You’re doing it wrong, Cobb.

A proposed $500 million bus rapid transit line from Kennesaw to Cumberland would, by the county's own admission, leave traffic congestion as bad or worse a quarter century from now than if it weren't built. The acknowledgment came in an environmental study prepared for a federal grant application and reported last week by The Atlanta Journal-Constitution's Dan Klepal.

Folks in Cobb were already skeptical about the project plan when they thought it was only expensive. Now that it's projected to be expensive and ineffective, don't expect attitudes toward it to soften.

Nor are taxpayers likely to buy the argument more traffic congestion is good because it would boost BRT ridership by making it even more miserable to commute by car. The point, remember, is not to create a successful bus line but to improve mobility.
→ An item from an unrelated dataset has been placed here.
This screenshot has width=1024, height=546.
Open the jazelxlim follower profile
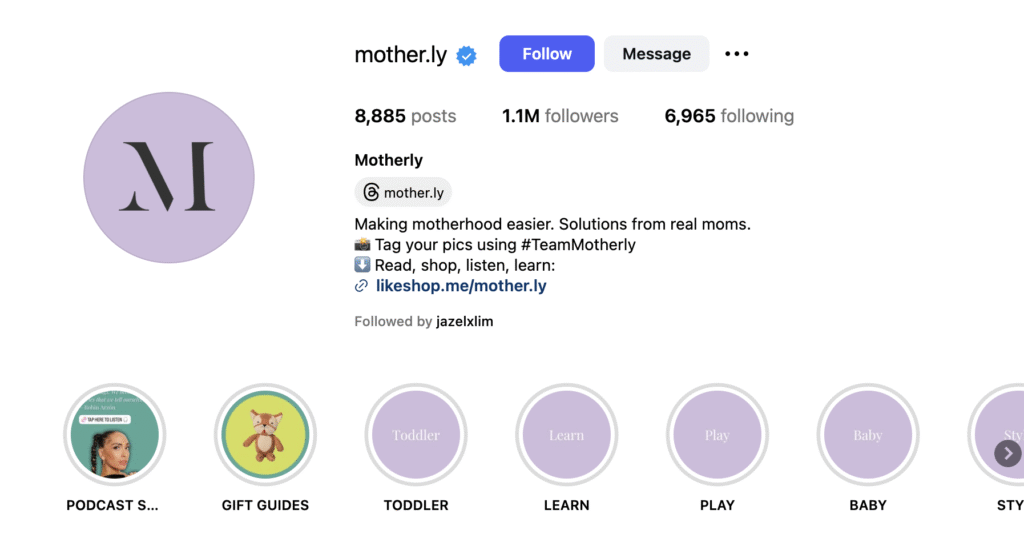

But just you try to convince Cobb’s top leaders of that point. For years, I have heard (and Klepal’s story underscored) that the goal they and some of their predecessors have set for a transit line on Cobb Parkway is not alleviating traffic, but spurring redevelopment along a major thoroughfare that isn’t exactly a picture-perfect Main Street U.S.A.

Not that Cobb doesn’t have those kinds of places. The downtowns of Smyrna, Marietta and Kennesaw have charm as well as commerce. Smyrna and Marietta in particular are ahead of other metro Atlanta suburbs only now trying to turn their downtowns into live-work-play destinations.

But Cobb’s BRT line wouldn’t link those places; it’d essentially hope to duplicate their efforts along a long, parallel corridor already choked with traffic.

(You know what does link those places, and other spots from Chattanooga to downtown Atlanta? The railroad tracks CSX leases from the state of Georgia, in an arrangement due for renegotiation within the next few years …)

It is an unfortunate, but apparently near-universal, impulse among elected officials and planners to use transportation dollars to steer development where they want it to be, rather than facilitating travel between places people already want to go.

You might think leaders in bright-red Cobb, of all places, would be more inclined to let infrastructure decisions follow and support the decisions residents and businesses -- a.k.a. “the market” -- have made about where they’d prefer to be.

You might think they’d recognize that Cobb’s suburban landscape will always be overwhelmingly car-dependent, and that transit alternatives probably won’t be a net gain for the county if they make it even harder to get around by car.

And you’d better hope that leaders in other parts of the region, those places with downtown dreams, are paying attention. That they’re looking for ways to create local versions of the Beltline, which connects neighborhoods without interfering with cars. That they recognize the best infrastructure we have, at least in the northern part of metro Atlanta, is for north-south trips toward the urban core, even as commuters increasingly need to go east-west between faster-growing suburbs.

That’s where opportunity lies for transit to be a true complement to car travel rather than an unnecessary competitor. But to seize it, we have to be more focused on mobility than obsessed with the mode.